A full recovery can take between four and six weeks. Ask your healthcare provider what you can expect during recovery. Most providers recommend avoiding steps, lifting, exercise and other strenuous activities for several weeks. Ask your friends or partner for help with errands, cooking and cleaning so you can rest and recover. Your provider may put restrictions on driving until you're able to turn your body and apply pressure to the pedals with ease.
You can expect cramping and bleeding for up to six weeks, as well as some discomfort around the incision. Taking over-the-counter pain relievers such as acetaminophen or ibuprofen for pain may help. Avoid sex for at least six weeks or until your healthcare provider gives you the OK.

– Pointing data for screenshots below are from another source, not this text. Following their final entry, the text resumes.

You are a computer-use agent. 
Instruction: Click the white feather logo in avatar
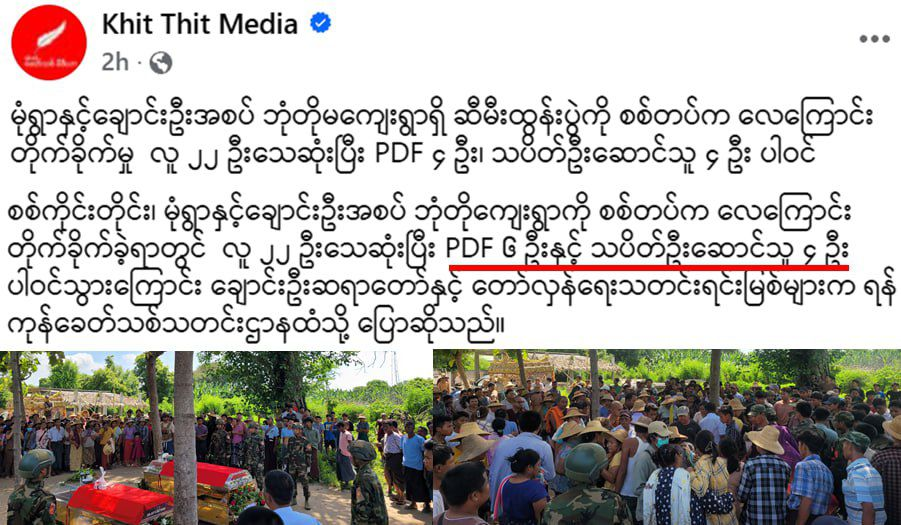[51, 35]
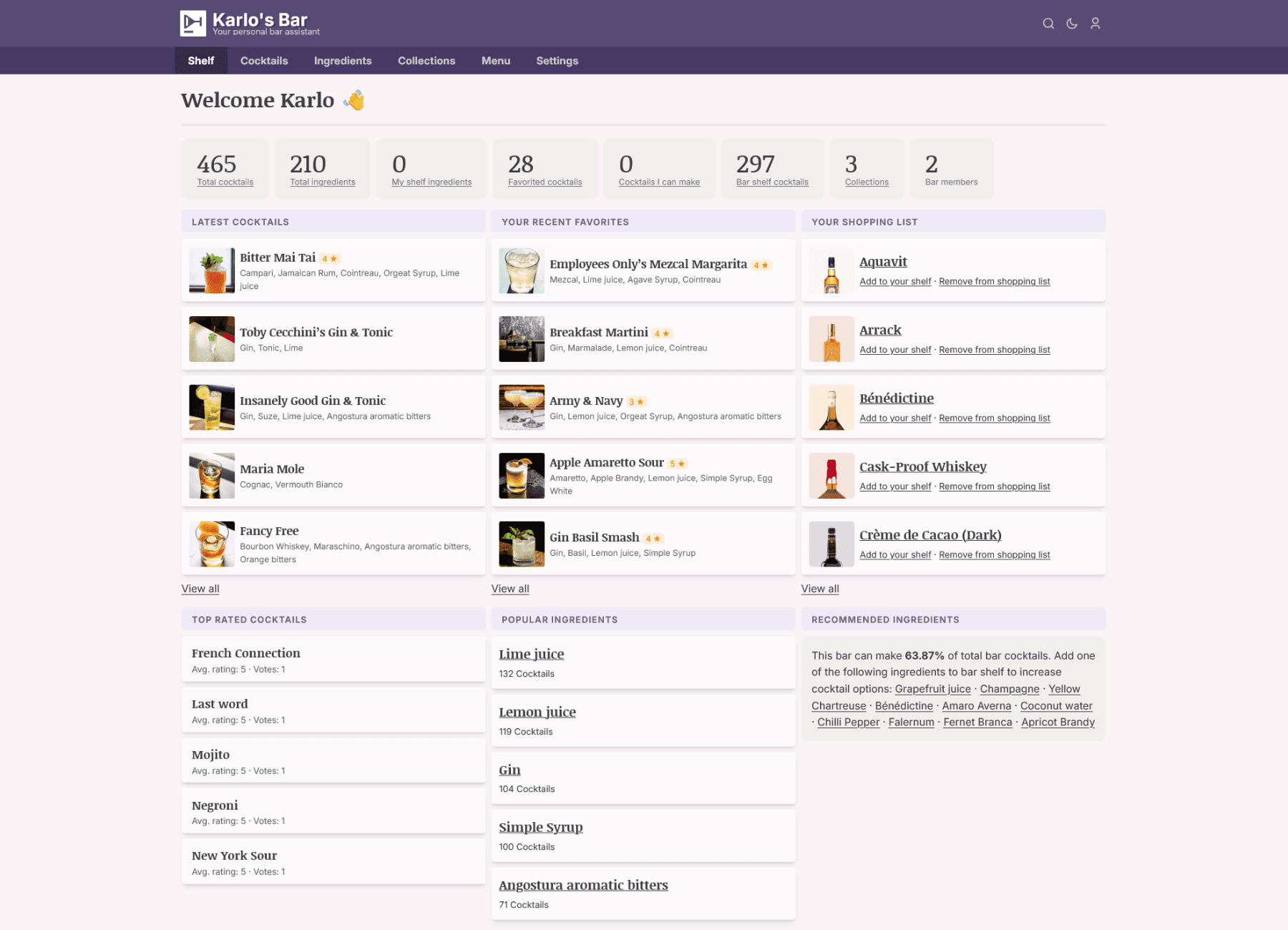Image resolution: width=1288 pixels, height=930 pixels.
Task: Add Aquavit to your shelf
Action: (895, 282)
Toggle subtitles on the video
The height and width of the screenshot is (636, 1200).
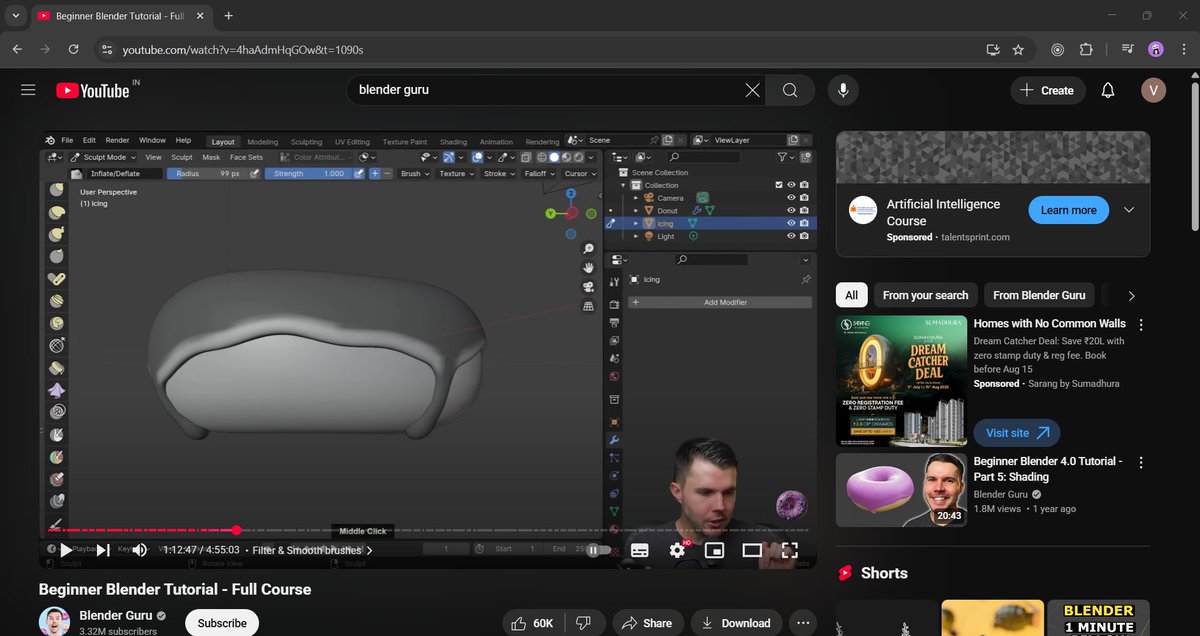(x=640, y=550)
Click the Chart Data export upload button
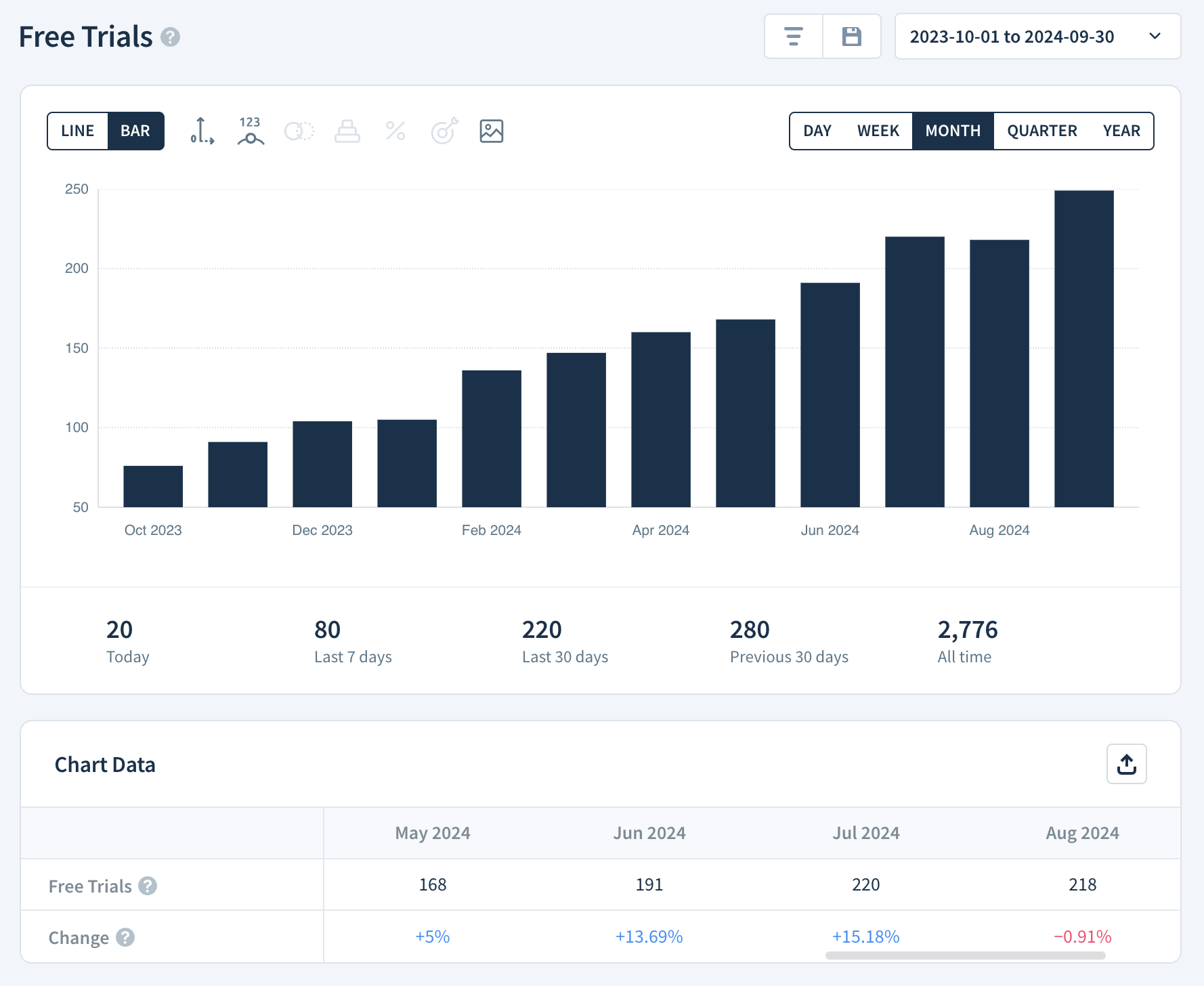Screen dimensions: 1204x986 (x=1126, y=764)
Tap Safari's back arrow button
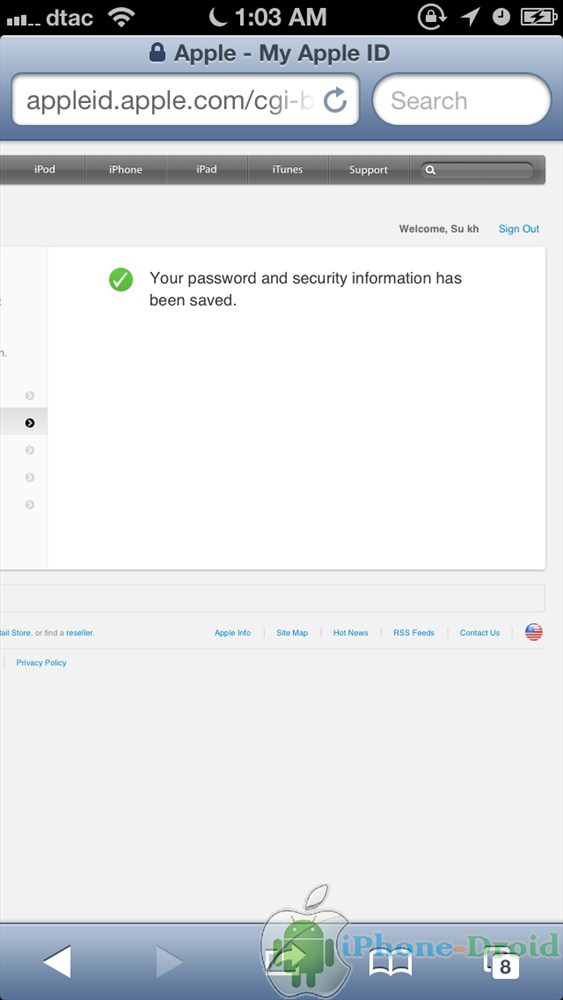The width and height of the screenshot is (563, 1000). (57, 961)
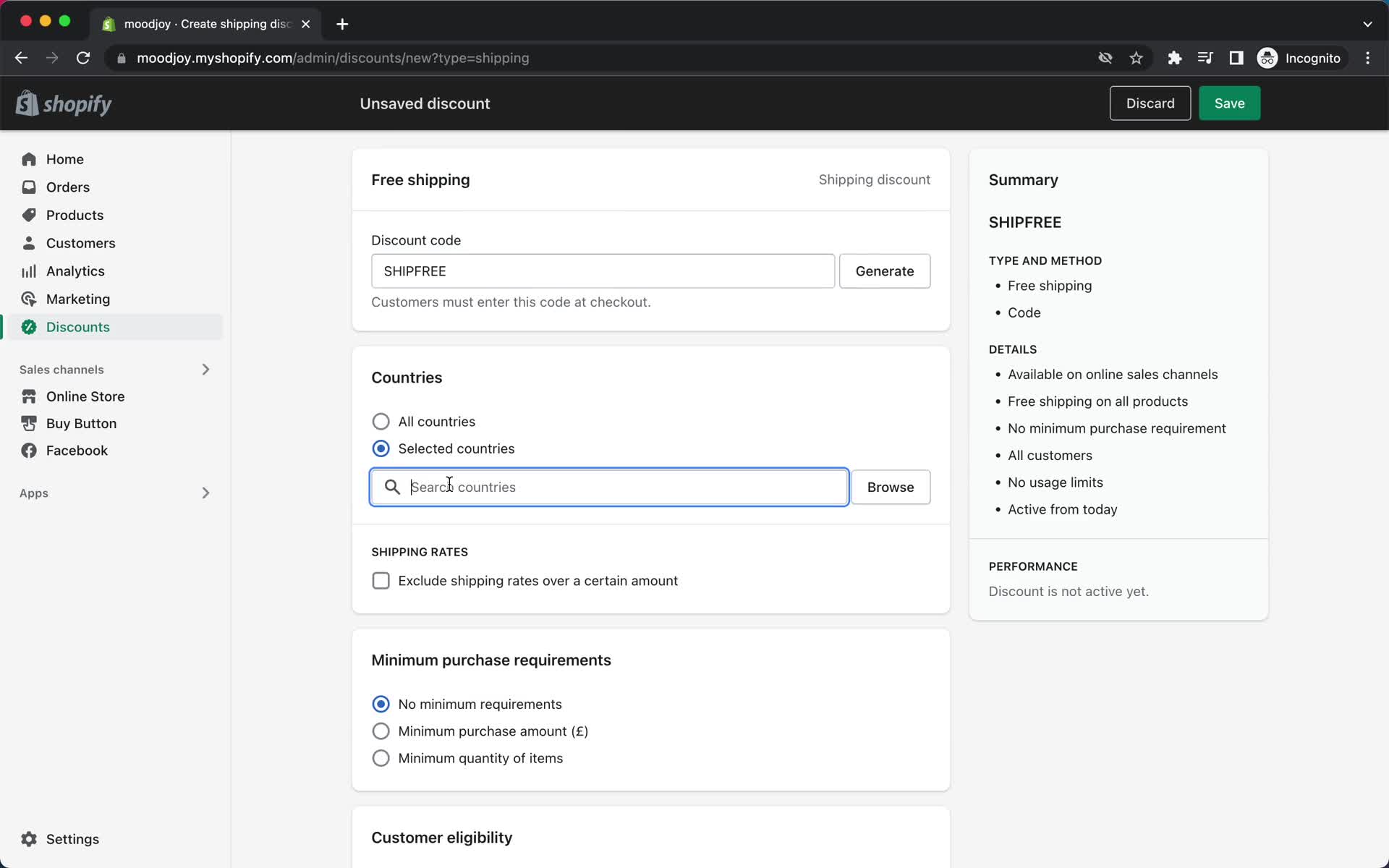Open the Orders section icon
The image size is (1389, 868).
click(28, 186)
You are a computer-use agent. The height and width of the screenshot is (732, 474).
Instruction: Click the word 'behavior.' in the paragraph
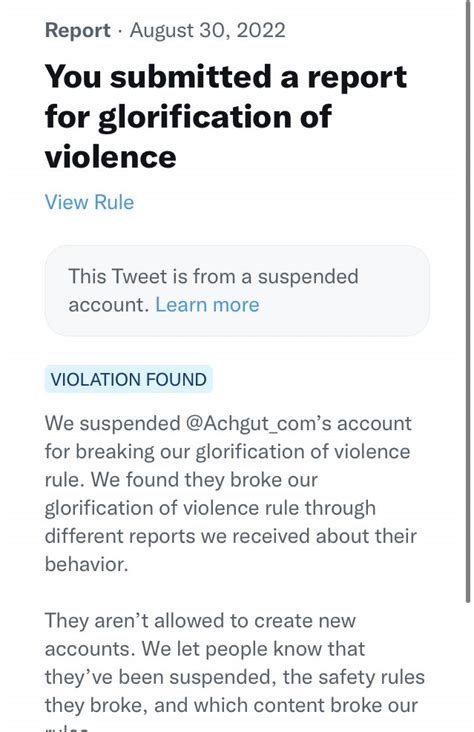86,564
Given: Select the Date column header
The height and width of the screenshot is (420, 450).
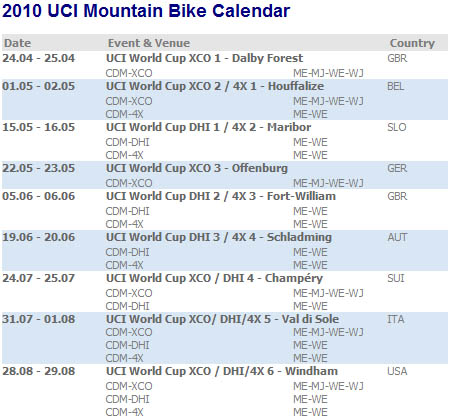Looking at the screenshot, I should pyautogui.click(x=18, y=43).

You will also have a vaginal discharge after the surgery due to the shedding of your uterine lining. The discharge, called lochia, will be red at first and then gradually change to yellow. Be sure to call your healthcare provider if you experience heavy bleeding or a foul odor from the vaginal discharge. Use sanitary pads, not tampons, until you're completely done bleeding.
Can I have a baby vaginally after a C-section?
The majority of people who had a C-section can consider a vaginal delivery in future pregnancies. If you meet the following criteria, your chances of vaginal birth after cesarean (VBAC) are significantly increased:
- Your provider used a low transverse incision.
- Your pelvis is not too small to accommodate an average-sized baby.
- You're not expecting multiples.
- Your first C-section was only performed because your baby was breech.
When to Call the Doctor
When should I see my healthcare provider?
If you have an infection at your C-section incision, contact your healthcare provider. Watch for signs of infection such as:
- Red or swollen incision.
- Pus or leaking discharge from the incision.
- Fever or worsening pain.
Other signs of a problem include heavy bleeding or severe pelvic pain and cramping.
What is more painful: a C-section or natural birth?
The level of pain you experience during childbirth is unique. For example, if you opt for an unmedicated vaginal birth, you can expect more pain than someone who had an epidural before a vaginal birth. During a C-section delivery, you won't feel much pain. However, recovering from a C-section may be more painful and take longer than recovering from a natural birth. There isn't a right or wrong answer as to what is more painful because every birth is different.
How many C-sections can you have?
The number of C-sections you can have is unique to your medical history and pregnancy. An exact number hasn't been agreed on. The surgery may be slightly more complicated each time due to prior incisions or scarring.
A note from Cleveland Clinic
C-sections are often necessary for the health of you and your baby. If you know you're having a C-section, your obstetrician can walk you through the procedure and discuss the recovery process with you in advance. In the cases where a C-section is unexpected, you may end up feeling upset that your birth plan didn't go as expected. Just know that most providers prefer a vaginal delivery and that the decision to proceed with a C-section was made for you or your baby's wellbeing. The best thing you can do after a C-section delivery is rest and allow others to help you recover.